Se nos atentarmos para o conteúdo da fala de Bolsonaro, veremos que não existe nenhum. Ele não tem nenhuma proposta de política pública, não produz nenhum encadeamento de ideia, não tem nenhum compromisso com as verdades histórica e científica. Mas, isso tampouco importa, pois o “ver” e o “ouvir” estão separados na era da hiperconexão. A informação fornecida pelo “ver” é mais importante do que a entregue pelo “ouvir”.
Pouco interessa as bobagens que Bolsonaro diz sobre segurança pública, o que importa é como fala sobre essas coisas: com energia, pitadas de revolta e muita agressividade. Tampouco importa saber se é verdade o que está sendo dito – e ele tem falado as maiores barbaridades sobre história e sobre políticas de saúde e segurança pública –, mas sempre aparentando sinceridade. Bolsonaro poderia falar em alemão e, ainda assim, teria transmitido as informações que quer. A hiperconexão definitivamente nos insere numa era da política feita por meio do gesto. Não importa ser, basta parecer ser. Não precisa convencer ou ter compromisso com a verdade, basta ser sincero, mesmo que a sinceridade redunde em imbecilidade grotesca.
No primeiro debate eleitoral, Bolsonaro, no meio de uma pergunta que dirigia ao candidato Cabo Daciolo, levou sua sinceridade ao extremo e revelou: “Nós tamo num teatro”, referindo-se ao sistema político. Ao que Daciolo, uma espécie de versão mais jovem do próprio Bolsonaro, respondeu, referindo-se aos demais candidatos: “Chega de promessa, queremos atitude…” – e fazendo um claro sinal à política do gesto – “ouvimos as propostas, agora eles têm a solução pra tudo.” Dessa maneira, debochou das propostas dos candidatos que operam na racionalidade – basicamente todos os outros, com exceção dos dois militares.
Os Daciolos e Bolsonaros não se constrangem com sua ausência de conhecimento ou propostas concretas, pois vão “perguntar no posto Ipiranga” – isto é, a algum suposto especialista da área. A ignorância e a falta de preparo são travestidas de humildade. Uma humildade confessada, com o que o candidato sinaliza ser mais sincero ainda do que se imagina. Como se dissesse: “Eu, ao contrário dos atores desse teatro, não tenho propostas nem soluções porque sou humilde e sincero.” E, ao tentar desmascarar a falsidade, a artificialidade e a teatralidade do sistema político, ele pretende mostrar que, antes de ser um político, é um ser humano como outro qualquer.

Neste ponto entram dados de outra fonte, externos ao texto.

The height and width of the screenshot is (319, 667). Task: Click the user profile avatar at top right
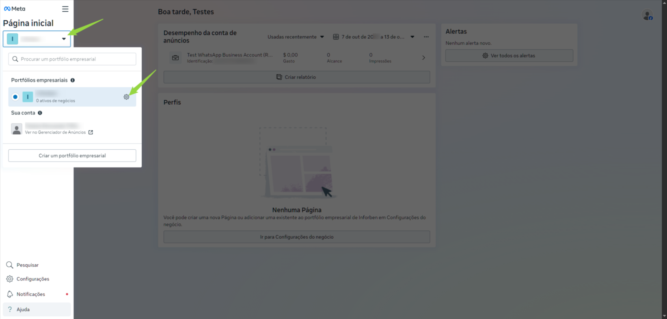point(647,16)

Esse tem sido seu cartão de visitas em todas as entidades patronais: “Não entendo de economia”, “não entendo de agricultura, não entendo um montão de coisa”. Para o espanto geral, os empresários parecem ter gostado. A simpatia de que ele goza junto aos ruralistas deve-se, parece, a afirmações de que a política agrícola seria definida pelos próprios produtores rurais e que o papel dele como presidente seria garantir que o homem do campo possa portar armas e que haja mais polícia para impedir as invasões de terra. O ex-capitão oferece uma política pública inexistente – dado que é definida por empresários –, mas assegura a presença de um estado policialesco. Ele é um candidato sem proposta, mas certamente com atitude. A hiperconectividade nos traz de volta à máxima do poder na pré-modernidade: “Fazer morrer, deixar viver.”

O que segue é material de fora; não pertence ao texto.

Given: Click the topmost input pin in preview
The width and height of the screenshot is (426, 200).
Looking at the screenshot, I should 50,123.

O que leva alguém sem proposta alguma a ambicionar a Presidência da República? O desejo de chegar ao poder apenas para ocupá-lo e exercê-lo – sem sentido nem orientação – sobre os demais. É um poder que não pretende ser um meio de ação no mundo, mas apenas um recurso vazio de dominação das pessoas. E, dessa maneira, o candidato do Brasil hiperconectado tira a alma de tudo o que importa: a informação é esvaziada da verdade; a imagem, dissociada da fala; a atitude, esvaziada do conteúdo; e o poder, esvaziado de sentido.